The UN’s human rights office, OHCHR, warned days ago that armed violence posed a serious threat to the security of civilians and their right to vote.
A new rebel alliance has recently clashed with security forces in different parts of the country, including near the capital, Bangui, the OHCHR said on Wednesday.
President Faustin-Archange Touadera is seeking a second term governing the country of five million on Sunday.
Earlier this month, the court rejected former President Francois Bozize’s presidential candidacy, saying he did not satisfy the “good morality” requirement because of an arrest warrant and UN sanctions against him for allegedly ordering assassinations, torture and other crimes when he was president.
CAR, which is rich in diamonds, timber and gold, has experienced five coups and numerous rebellions since independence from France in 1960. It has been gripped by insecurity since Bozize was overthrown in 2013.
President Touadera’s international security partners, including Russia, France and Rwanda have responded to the violence by sending troops and equipment.
Here is what people in CAR told Al Jazeera about the current situation in the country and their thoughts on the elections:
Alexander Cyril Ngozo is an election observer in Bangui.
“We are going through a crisis but the government wants these elections to take place, regardless of the pressure enforced by the armed groups.
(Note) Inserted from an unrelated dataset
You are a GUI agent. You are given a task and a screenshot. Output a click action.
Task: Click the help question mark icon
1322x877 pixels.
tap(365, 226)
Since the moment that ex-president Francois Bozize registered his candidacy without complying with all the requirements, I have been doubtful, thinking that problems could happen.
“I’m especially worried for my fellow citizens in the countryside. They are people who don’t do politics. What is happening is not in their interest and they are the ones finding themselves in this bad situation once again.”
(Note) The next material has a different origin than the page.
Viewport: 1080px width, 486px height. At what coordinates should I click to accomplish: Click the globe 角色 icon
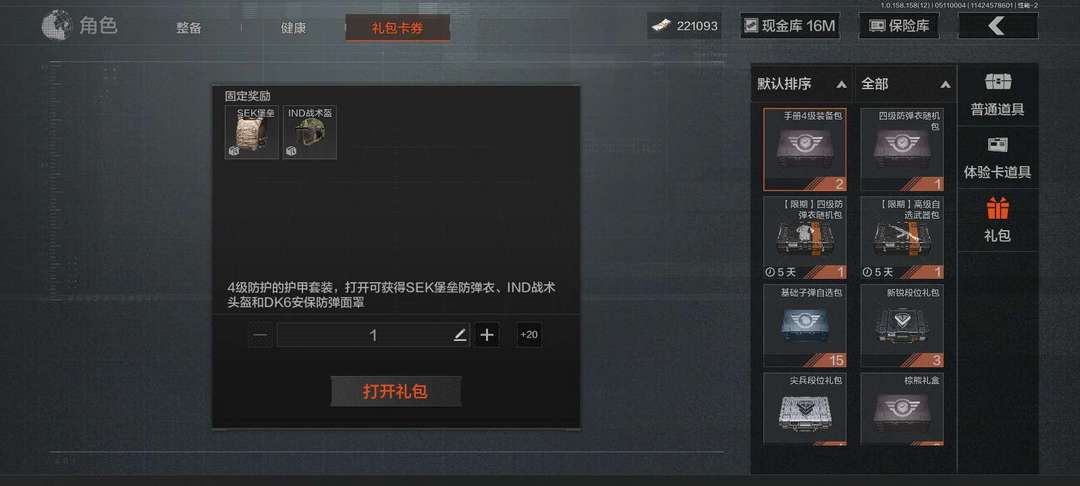coord(56,25)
Rusquin Ganzo has his voting card and is ready to vote but remains “worried”.
“It’s because almost all of the territory is occupied by the rebels. I’m perplexed given the security situation that prevails. We are a democratic country but have always been in different political and military crises.
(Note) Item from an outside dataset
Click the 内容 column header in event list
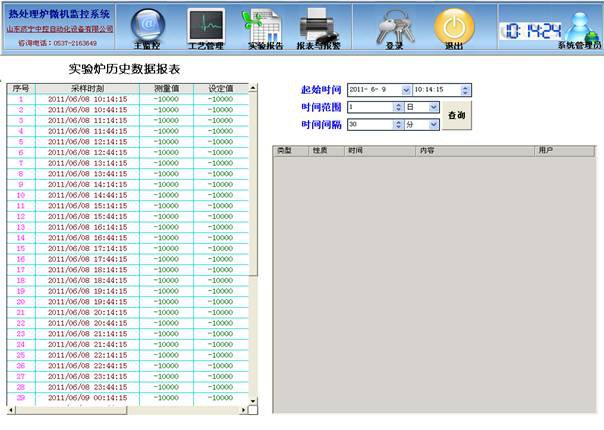The width and height of the screenshot is (604, 430). coord(427,150)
“For now, we feel a bit of peace in Bangui, but in the regions, rebels have started to fight again ahead of the elections. For now, I’m seeing a humanitarian crisis lingering on the horizon. With recent events, it is very complicated for my fellow citizens that took refuge in the forest.”
Yvonne Vola is a mother of nine and has three grandchildren. She sells peanuts and cassava on a roadside in Bangui.
After a rumour that the rebel coalition was heading to Bangui, panic took over the capital.
“I’m already old, but I had to flee that morning. I don’t think it was true, it was one of those things that were just said. But people shouted and told everyone to run. I was scared. It reminded me when the Seleka [rebel armed groups alliance] arrived.
“I have taken my voting card and I will go vote. It is my country, and I will vote to find lasting peace. I want peace to continue selling my things. With nine children, I have to make a lot of effort. Without peace, it does not work. We will be hungry.”
Gypsiane Dhot is a trained accountant but works as an electoral card distributor while waiting to find a job in her field.
“We had a very sad day, where people came massively to collect their cards in the morning but with rumours and fear, almost nobody came in the afternoon,” she said, as the distribution of cards was extended for a day after panic in Bangui over rumours that the rebels had arrived.
“I want Sunday to come quickly, to do my role. We want to vote for our new president so he can bring peace to the country. For now, there is no peace in the provinces. People die because of the rebels and they don’t know if they have security.”
Innocent Sanzima (right) sits on a road outside Bangui.
He said: “We have the right to go and vote on Sunday. I will go to the office a kilometre away from here [to vote] because we are seeking a president that can manage this country well. We are in uncertainty, often, the UN forces are there, but the armed groups can come.
“There are currently lots of people [talking shelter] in the bushes, behind the hill. People pass with their luggage. We come on the road to see what is happening. We are always victims on this road, it reminds us of the bad memories when the Seleka came. My brother was shot and we lost many things.”